Preliminary trade estimates put Texas cotton losses around 500,000 bales. Some growers likely face 100% loss and others the task of selling degraded cotton at a heavily discounted price, extension specialist says. Harvested cotton insurance situation clarified.
Cotton futures traded on both sides of unchanged, touched a new intraday high since Aug. 10 and settled modestly ahead Tuesday, notching the eighth gain in the last nine sessions in December.
December closed up 15 points to 69.98 cents, just above the midpoint of its 113-point range from down 50 points at 69.33 to up 63 points at 70.46 cents. It posted a new high close since Aug. 9.
March edged up 18 points to settle at 69.38 cents, trading within a 90-point range from 68.85 to 69.75 cents. The other months finished up 25 points to down a point, with October up 23 points to 70.56 cents.
Volume increased to an estimated 24,760 lots from 21,660 lots the prior session when spreads accounted for 8,024 lots or 38%. Options volume dipped to 5,266 lots (3,504 calls and 1,762 puts) from 5,308 lots (2,775 calls and 2,533 puts).

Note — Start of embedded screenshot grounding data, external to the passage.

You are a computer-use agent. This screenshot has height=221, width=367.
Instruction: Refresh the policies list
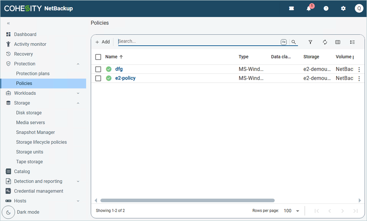[325, 42]
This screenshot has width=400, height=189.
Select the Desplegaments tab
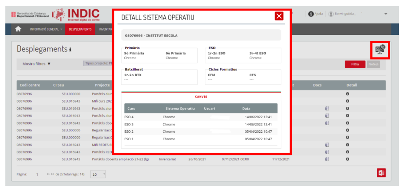[x=80, y=29]
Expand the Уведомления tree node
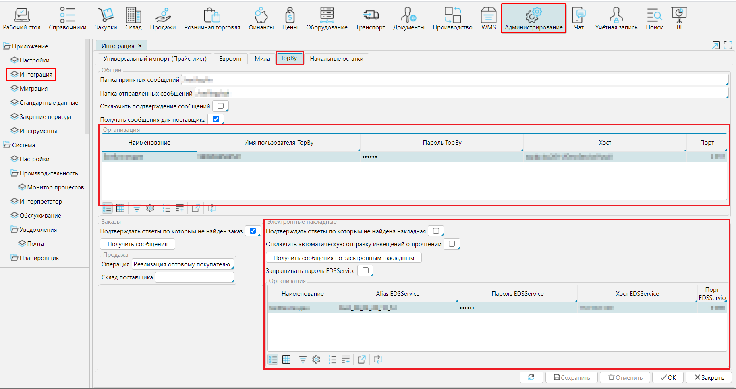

Some preliminary trade estimates thus far have suggested that cotton losses in Texas due to Hurricane Harvey, and the tropical storm it spawned, may be around 500,000 bales, based on USDA’s August production forecasts and not including degradation of quality.
Reports of high yields and high quality from South Texas prior to the hurricane have indicated USDA may have underestimated the crop, contrary to some early reactions to the initial U.S. production projections. Some gins had expected record volumes.

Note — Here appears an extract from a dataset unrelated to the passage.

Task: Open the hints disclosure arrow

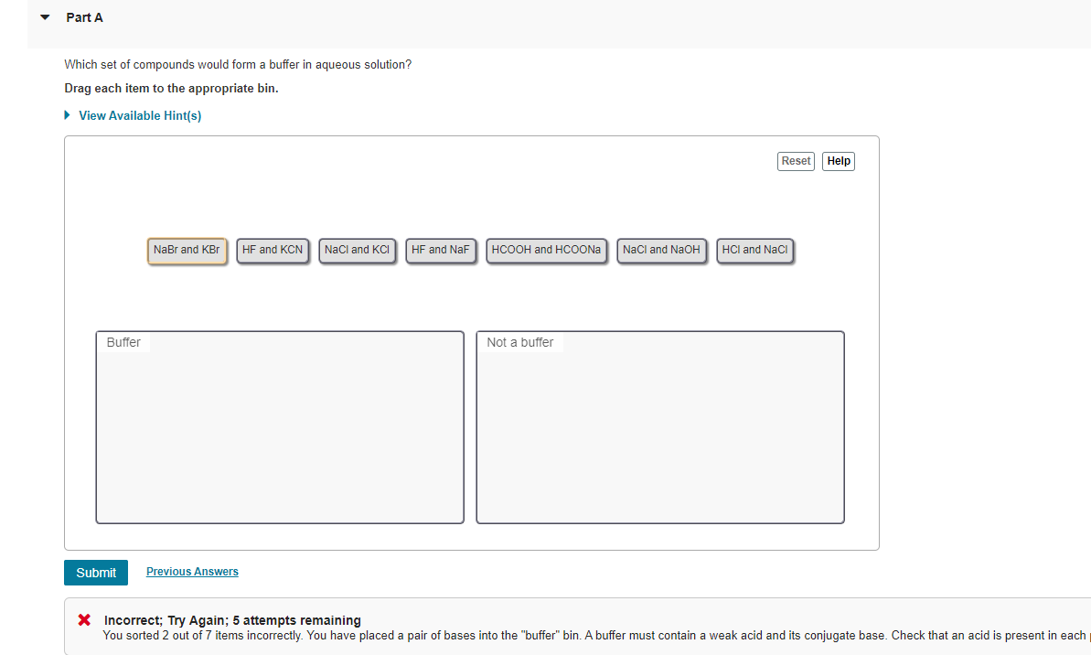Action: 66,115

John Robinson, Texas AgriLife Extension cotton marketing specialist, said in his latest newsletter that he has heard estimates that cotton in the Texas regions affected by the storms was only 30% to 40% harvested with 300,000 to 400,000 bales still on the stalk.

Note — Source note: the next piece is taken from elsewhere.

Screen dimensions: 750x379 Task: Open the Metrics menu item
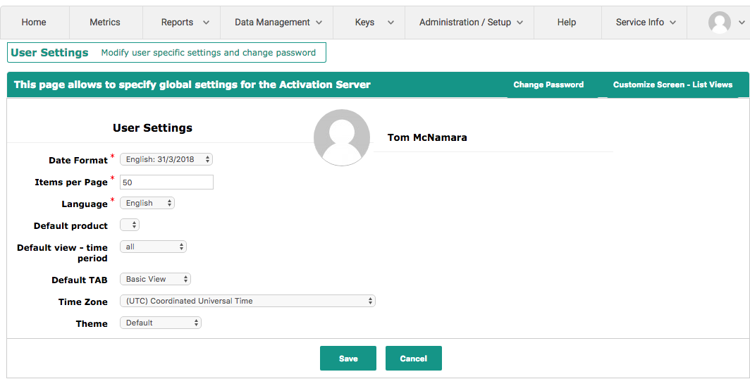pyautogui.click(x=105, y=23)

Some of those growers likely “face a 100% loss” and others “still face the uneconomical task of drying out, harvesting and selling degraded cotton lint at a heavily discounted price,” he said. Either one of those outcomes, he added, “will be a disaster at the farm level.”
Robinson said the futures market, which hit a couple of rally highs the last three sessions, “will likely settle down once the uncertainty fades from this event.” He expects the cash market to reflect higher premiums for good quality cotton the next couple of months.
Discussions with USDA’s Risk Management Agency officials at Kansas City have clarified that cotton either on the stalk or in harvested modules in the field still was eligible for insurance indemnities if destroyed before leaving the field, says the National Cotton Council.
Losses of unginned cotton would be reflected in a producer’s actual production history calculations. Additionally, an RMA managers’ bulletin was issued that allows a grower to move a module from the field to a safer location, including the gin yard, if prior notice and permission is received from the insurance company.
The RMA is checking procedures to determine a process for APH calculation for cotton under the gin’s control that was destroyed prior to ginning. Producers were advised to consult their ginner as to liabilities for module coverage of unginned cotton under gin control.
Harvey ripped tarps off conventional modules of field-stored seed cotton and scattered the contents. Round bales appeared to fare better, but some of them were standing in water.
The Texas crop was pegged earlier this month at 8.8 million bales, up 9% from last season’s 8.1 million bales. Yields were estimated at an average of 741 pounds per acre, compared with 748 pounds in 2016 and the five-year average of 659 pounds.
Futures open interest declined 1,601 lots to 224,941 on Monday, with December’s down 1,470 lots to 144,672 and March’s down 125 lots to 56,356. Certified stocks dropped 876 bales to 9,832 bales. Cotton at the Houston and Galveston delivery points was inaccessible, the exchange said. Cert stocks were 165 bales at Houston and 1,213 bales at Galveston.